Запрет на копирование данных с сервера
 

Вопросу 100 лет в обед, но 4 первые страницы поисковиков (яндекс, гугл) пока не дали результатов. Рабочих вариантов не нашёл.

В терминальном сервере работают люди в 1с. Задача запретить этим людям, а так же разным пришлым (например аудиторы) сохранять на свой компьютер файлы из папки с базами. Это задача минимум.
Задача максимум - запретить определённым пользователям копировать любые данные, кроме выделенного текста, на свой комп через буфер обмена или в общую папку на сервере.

Уже пробовал некоторые вещи, но дыр хватает. Remoteapp при нажатии ctrl-alt-end даёт доступ к диспетчеру задач, а там уже вороти что хоешь(кстати тоже не решённая проблема мною, как закрыть эту дыру). Так же не удобно тем, что порой пользователям нужен именно rdp с рабочим столом сервера.

Ставить проги на подобие DeviceLock смысла нет. всегда можно отправить через почту данные.

Какие мысли? Может кто-то за 10 лет решил эту проблему?

Попробуйте ремап клавиатуры, переназначьте клавише End любое другое значение, в хозяйстве на сервере она все равно не нужна. Если сработает, то комбинация перестанет работать, дыра закрыта.

Почту тоже можно заблокировать, как протокол, или как программное обеспечение (SRP, белый список - долго, нудно, но что делать).

Вариант с мезинцем на ноге. Мешает в узкой обуви - отрезать к хренам, всё-равно он не нужен. Да не нужна в 99% end, но она мне нравится. Спасибо, если не найдётся решение, попробую изменить у некоторых клиентов эту клавишу.

ну это уже ни в какие ворота не лезет. Можно тогда и человека за спиной с автоматом пристроить.

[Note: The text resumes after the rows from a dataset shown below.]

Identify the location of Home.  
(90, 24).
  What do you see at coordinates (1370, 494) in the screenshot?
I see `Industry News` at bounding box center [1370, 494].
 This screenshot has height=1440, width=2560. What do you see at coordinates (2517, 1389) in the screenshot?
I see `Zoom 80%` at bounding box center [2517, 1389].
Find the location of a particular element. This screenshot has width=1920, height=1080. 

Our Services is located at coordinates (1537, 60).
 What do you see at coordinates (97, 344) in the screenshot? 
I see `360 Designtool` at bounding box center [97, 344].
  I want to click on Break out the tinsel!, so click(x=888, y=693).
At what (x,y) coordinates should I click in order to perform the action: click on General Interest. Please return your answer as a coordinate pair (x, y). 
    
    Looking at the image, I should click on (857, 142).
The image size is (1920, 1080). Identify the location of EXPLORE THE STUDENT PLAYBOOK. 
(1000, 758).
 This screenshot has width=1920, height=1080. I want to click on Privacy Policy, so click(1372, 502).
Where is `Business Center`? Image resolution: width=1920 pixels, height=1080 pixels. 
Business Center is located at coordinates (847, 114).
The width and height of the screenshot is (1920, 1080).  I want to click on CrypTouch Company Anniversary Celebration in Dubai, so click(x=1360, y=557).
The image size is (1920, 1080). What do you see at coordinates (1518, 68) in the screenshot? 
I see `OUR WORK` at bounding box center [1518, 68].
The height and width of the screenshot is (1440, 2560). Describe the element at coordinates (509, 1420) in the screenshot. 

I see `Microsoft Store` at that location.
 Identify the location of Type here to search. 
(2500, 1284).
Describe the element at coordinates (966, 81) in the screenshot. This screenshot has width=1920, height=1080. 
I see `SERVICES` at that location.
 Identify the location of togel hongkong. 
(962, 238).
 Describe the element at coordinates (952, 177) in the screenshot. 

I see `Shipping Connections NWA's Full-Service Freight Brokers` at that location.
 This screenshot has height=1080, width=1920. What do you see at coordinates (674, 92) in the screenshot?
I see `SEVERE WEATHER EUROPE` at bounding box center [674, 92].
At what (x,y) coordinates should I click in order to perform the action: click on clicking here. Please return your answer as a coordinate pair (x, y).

Понимаете, нужно что бы пользователь продолжал ощущать себя комфортно. Если ему запретить почту, запретить флэшку вставлять в комп, то первым вздрючат меня. Потому что найдётся 1000 причин (и они действительно есть), почему людям нужна почта и людям нужны флэшки.

p.s. Вопрос с RDP остаётся. Как и писал выше - он главный.

Установить SQL и перенести туда БД. И забыть о том что есть "...из папки с базами". ;)

Это можно делать только через спец софт. Сама Windows такой "секретности" не обеспечивает и обеспечить в принципе не может, она для другого сделана.

NTSF права на что придумали не знаете?

Доступ в интернет из/к различным ресурсам настраивается централизовано с прокси сервера.

комбинация срабатывает не на сервере, оказывается. end как кнопка отключена, но работает. получается, нужно на компе отключать пользовательском.

Согласен. Большую дыру закрою.
Может есть проверенный софт какой? Буду благодарен.
Если человек состоит одновременно в двух пользовательских группах, одной разрешён доступ к папке полный, а второй группе запрещён доступ к общей папке полностью. Как отработать винда должна? Я конечно протестю у себя, но интересно в теории как должно быть.

Цитата:

Цитата Iska Например? »

например открыть explorer.exe, либо любую другую прогу.

Не в теории, а в документации...
Если своими словами, то примерно как: "Запрет имеет безусловный приоритет над разрешением".

Нет проверенного софта нет, была у меня похожая задача на одной из работ и тогда нашли выход в использовании спец. БД на платформе 1С (толи 1С документооборот назывался, толи ещё как-то) где можно было гибко настраивать права ну почти на всё для каждого пользователя, но до внедрения так и не дошло.

потому что надо не "окошко" с возможностью запуска прятать, а явно задавать разрешения на исполнение приложений через GPO

включаете политики
Do not allow clipboard redirection
ну, по-хорошему все остальные redirection: drive, com, lpt

Пытаюсь настроить applocker для этих целей. Но в работающей среде это сделать крайне трудно. Не хватает опыта.

1. Ну и что? Пусть хоть об'открываются. Привилегии-то (и права) какими были, теми же и останутся.
2. Чтобы что-то запустить, не нужен Диспетчер задач, достаточно банального окна стандартного диалога Открыть/Сохранить, который есть в любой 1С.